What we now call ethnic cleansing became acceptable. The Turkish
government had already connived at the Armenian genocide during the war. In the
early 1920s, as Greece tried to seize a huge piece of Anatolia, it became the
turn of the Turks to suffer attacks for who they were. The Greek prime minister
Eleftherios Venizelos, in the grip of his dream of reconstituting the Greek
empire of the classical world, sent his troops to land in Asia Minor. The
atrocities started almost at once. The Turks responded in kind. Under Mustafa
Kemal (Ataturk) they rallied their forces and drove the Greeks back to the sea.
In the Treaty of Lausanne the new republic of Turkey and the Allies agreed to a
population exchange. Some 1.2 million nominal Greeks (distinguished by religion
and not by language or culture) left Turkey while 400,000 equally nominal Turks
went the other way, accompanied by scenes of people drowning and starving that
are reminiscent of Europe’s southern edges today.

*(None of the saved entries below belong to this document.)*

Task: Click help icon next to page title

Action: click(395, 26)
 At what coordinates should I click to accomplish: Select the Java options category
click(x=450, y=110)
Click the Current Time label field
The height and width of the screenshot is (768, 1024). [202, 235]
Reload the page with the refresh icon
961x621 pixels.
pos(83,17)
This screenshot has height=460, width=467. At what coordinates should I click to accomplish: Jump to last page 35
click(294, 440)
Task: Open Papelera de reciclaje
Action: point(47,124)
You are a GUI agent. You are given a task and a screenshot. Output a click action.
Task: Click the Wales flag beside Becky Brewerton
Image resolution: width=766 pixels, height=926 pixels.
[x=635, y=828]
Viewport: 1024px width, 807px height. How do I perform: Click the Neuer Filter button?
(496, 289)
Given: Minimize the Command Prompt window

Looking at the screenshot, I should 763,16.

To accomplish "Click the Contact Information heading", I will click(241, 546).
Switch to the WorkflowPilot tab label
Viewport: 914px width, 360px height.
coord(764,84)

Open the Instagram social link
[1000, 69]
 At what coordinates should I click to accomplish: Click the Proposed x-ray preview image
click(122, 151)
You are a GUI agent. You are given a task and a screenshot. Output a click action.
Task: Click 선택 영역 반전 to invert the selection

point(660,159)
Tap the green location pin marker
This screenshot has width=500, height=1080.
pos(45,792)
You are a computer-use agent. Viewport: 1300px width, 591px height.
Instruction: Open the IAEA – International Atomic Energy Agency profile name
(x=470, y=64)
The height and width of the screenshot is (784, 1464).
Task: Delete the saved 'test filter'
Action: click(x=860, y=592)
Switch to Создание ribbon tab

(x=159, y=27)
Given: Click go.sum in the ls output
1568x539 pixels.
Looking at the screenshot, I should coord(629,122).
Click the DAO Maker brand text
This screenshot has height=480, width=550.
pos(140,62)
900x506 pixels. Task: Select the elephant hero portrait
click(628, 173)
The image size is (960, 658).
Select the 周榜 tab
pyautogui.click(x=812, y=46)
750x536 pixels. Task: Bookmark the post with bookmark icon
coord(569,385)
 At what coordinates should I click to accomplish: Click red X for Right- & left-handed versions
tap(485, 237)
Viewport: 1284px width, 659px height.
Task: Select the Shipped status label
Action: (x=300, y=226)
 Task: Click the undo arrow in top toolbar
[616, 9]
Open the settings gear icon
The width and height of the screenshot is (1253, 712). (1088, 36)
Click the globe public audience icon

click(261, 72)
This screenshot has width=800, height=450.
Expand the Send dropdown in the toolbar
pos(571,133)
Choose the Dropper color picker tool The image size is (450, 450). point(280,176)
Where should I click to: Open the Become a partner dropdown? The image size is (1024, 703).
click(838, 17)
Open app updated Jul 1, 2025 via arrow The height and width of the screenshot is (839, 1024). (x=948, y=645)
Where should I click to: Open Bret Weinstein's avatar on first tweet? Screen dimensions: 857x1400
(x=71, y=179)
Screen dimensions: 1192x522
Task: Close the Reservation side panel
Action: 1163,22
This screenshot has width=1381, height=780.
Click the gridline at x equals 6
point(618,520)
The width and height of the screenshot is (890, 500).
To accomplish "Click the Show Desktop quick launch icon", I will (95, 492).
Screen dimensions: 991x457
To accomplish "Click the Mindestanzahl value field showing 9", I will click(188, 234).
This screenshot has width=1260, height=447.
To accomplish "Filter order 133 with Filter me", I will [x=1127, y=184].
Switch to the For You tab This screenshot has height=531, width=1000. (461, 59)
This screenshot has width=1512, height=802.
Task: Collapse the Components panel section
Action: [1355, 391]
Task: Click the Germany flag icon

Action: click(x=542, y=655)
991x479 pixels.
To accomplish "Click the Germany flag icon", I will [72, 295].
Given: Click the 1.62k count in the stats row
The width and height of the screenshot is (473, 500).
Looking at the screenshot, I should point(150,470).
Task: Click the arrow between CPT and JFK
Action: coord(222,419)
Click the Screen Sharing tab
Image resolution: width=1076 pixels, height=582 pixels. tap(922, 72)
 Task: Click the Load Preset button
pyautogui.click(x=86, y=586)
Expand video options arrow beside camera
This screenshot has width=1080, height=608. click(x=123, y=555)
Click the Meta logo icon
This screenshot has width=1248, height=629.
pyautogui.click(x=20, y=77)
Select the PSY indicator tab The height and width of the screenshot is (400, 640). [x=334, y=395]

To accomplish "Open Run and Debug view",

Historians have tended to blame these and other such horrors on
the brutalizing effects of World War I, but Gerwarth argues convincingly that
it is not as easy as that. Finland, which had been neutral, had one of the
bloodiest civil wars of all. The dispiriting conclusion to draw from “The
Vanquished” is how easily what we think of as the restraints of civilization
can break down.
Even when peace of a sort was re-established, the fires of
extreme nationalism died down but did not go away, and the language of
political leaders in certain countries continued to resonate with talk of
enemies and metaphors of war. Mussolini called Bolshevism a “gangrene” or
“cancer” that had to be excised. Fears of disorder, civil war and Bolshevism
remained and fueled the rise of fascism. Constitutional and democratic
governments, especially in Germany and the newly emerged states in the center
of Europe, never quite managed to shake off the charge that they were weak and,
perhaps worse, boring.
Defeat proved to have what Gerwarth calls a dangerous “mobilizing
power.” Right-wing nationalist leaders promised to undo this shame and recover
“lost” territories and peoples. Hitler vowed to break the “chains” of the
Treaty of Versailles. No matter that Germany was not that badly treated — and
certainly not as badly as German leaders had treated Russia in the 1918 Treaty
of Brest-Litovsk. The myth of the “stab in the back” — that traitors at home,
whether left-wingers, liberals or Jews had prevented German forces from
fighting on to victory — helped undermine the German republic and fostered
dreams of vengeance. On the winning side, both Japan and Italy believed that
they had not gained enough. Japanese increasingly felt humiliated. Mussolini
excoriated the “mutilated victory” that had not given Italy everything it
wanted.
It is too easy to blame the peace settlements, however. What
happened to Europe had deeper causes. Without that war, existing structures
would not have crumbled as they did. Indeed, the empires might have survived.
(In retrospect that might not have been such a bad thing, especially if they
had continued to reform themselves as they were already doing before 1914.)
Since the disintegration of the Soviet Union, we have learned again that
winding down empires is not easy.
There are other tantalizing questions as well. What if the
United States as the new power on the international scene had joined the League
of Nations and used its great economic and political influence to rebuild
Europe, as it did after World War II? “The Vanquished” is an excellent guide to
help us think again about such issues.